REQUESTS:
1. Quote the baseball probability text below word for word, starting at the words "In a baseball" and ending after "both get a hit?".
2. Write what comes next in the baseball hit-probability solution below, picking up after its last sentence.

SELECTED EXTRACT:

§ §

In a baseball game, Tommy gets a hit \(30 \%\) of the time when facing this pitcher. Joey gets a hit \(25 \%\) of the time. They are both coming up to bat this inning. a. What is the probability that Joey or Tommy will get a hit? b. What is the probability that neither player gets a hit? c. What is the probability that they both get a hit?

Short Answer

Expert verified
a. 0.475 b. 0.525 c. 0.075

Step by step solution

01

Understanding Individual Probabilities

Tommy's probability of getting a hit is 0.30 and Joey's probability of getting a hit is 0.25.

§ §

DATA EXTRACT:

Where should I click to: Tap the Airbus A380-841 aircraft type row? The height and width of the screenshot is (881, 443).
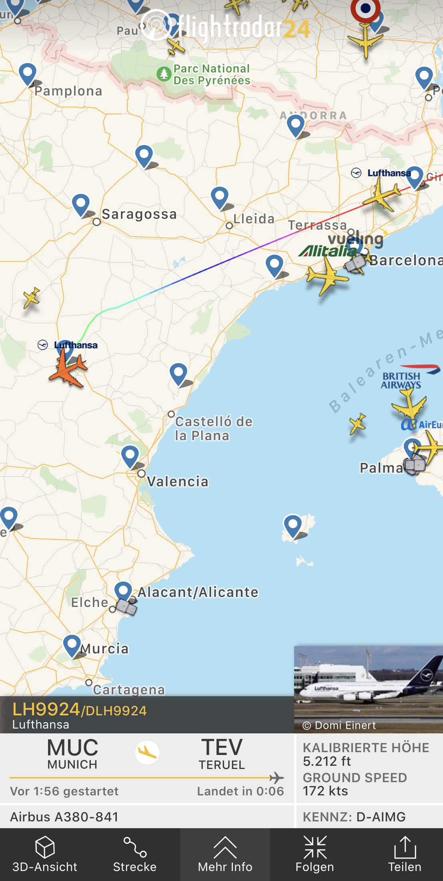[146, 817]
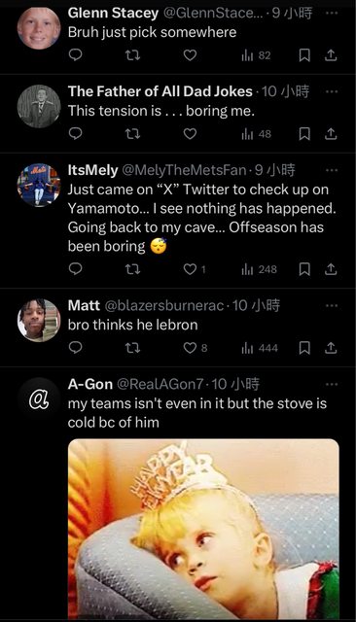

§ §

EXPECTED OUTPUTS:
1.
In a baseball game, Tommy gets a hit \(30 \%\) of the time when facing this pitcher. Joey gets a hit \(25 \%\) of the time. They are both coming up to bat this inning. a. What is the probability that Joey or Tommy will get a hit? b. What is the probability that neither player gets a hit? c. What is the probability that they both get a hit?

2.
02

Calculate Probability of Either Joey or Tommy Getting a Hit

Use the formula for the probability of either event happening: \( P(A \cup B) = P(A) + P(B) - P(A \cap B) \) where \( P(A \cap B) \) is the probability that both happen. \( P(T) = 0.30 \), \( P(J) = 0.25 \). Substitute these into the formula: \( 0.30 + 0.25 - (0.30 \times 0.25) = 0.30 + 0.25 - 0.075 = 0.475 \). The probability of either Joey or Tommy getting a hit is 0.475.
03

Calculate Probability that Neither Player Gets a Hit

This is the complement of at least one of them getting a hit. Since the probability of either getting a hit is 0.475, the probability that neither gets a hit is \(1 - 0.475 = 0.525\).
04

Calculate Probability that Both Players Get a Hit

The probability that both get a hit is the product of their individual probabilities: \( P(T \cap J) = P(T) \times P(J) = 0.30 \times 0.25 = 0.075 \).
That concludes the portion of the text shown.